Fjord Crossings project Norway
In order to realize the ambition to complete the E39 Coastal Highway Route as an improved and continuous route without ferries, new bridge technology needs to be developed for crossing of the extreme fjords along the west coast.
The world’s longest bridges literally fall short when it comes to crossing a fjord that is more than 2 kilometers wide and hundreds of meters deep. The Fjord Crossings project is involved in most aspects of an extreme fjord crossing, from the collection of environmental data such as wind, waves, and current, to the improvement of analytical models for the dynamic construction of extreme bridge structures.
The Fjord Crossings project started as early as in 2009. The study phase was completed when the project was able to conclude that it was indeed possible to cross the eight fjords along the E39 with fixed connections; even the Sognefjorden, which had previously been claimed to remain uncrossable “for the indefinite future”.

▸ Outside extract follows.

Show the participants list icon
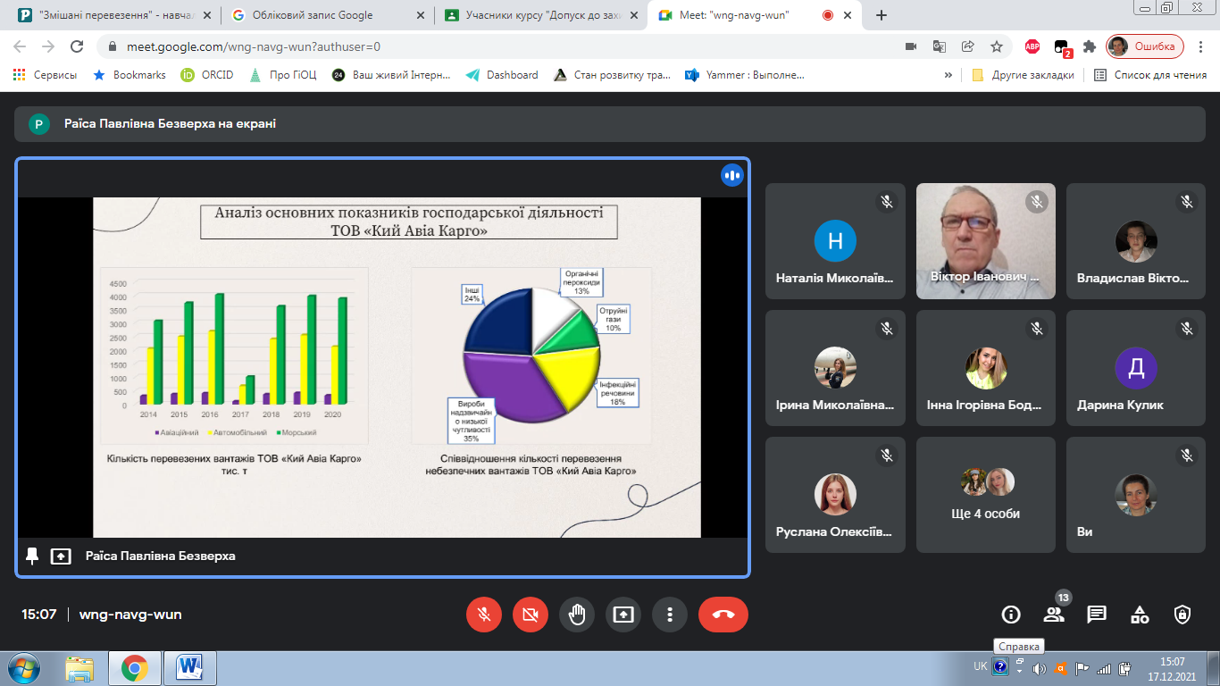The height and width of the screenshot is (686, 1220). (x=1054, y=615)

Following the study phase, the E39 project entered a more executive phase. This work involves collecting basic data such as measurements of wind, waves and current; soil exploration at several hundred meters depth; and surveying ship traffic on the fjord. In addition, bridge concepts for extreme suspension bridges, floating bridges and tube bridges (submerged floating tunnels) are being further developed for the crossing of the remaining fjords along the E39 route.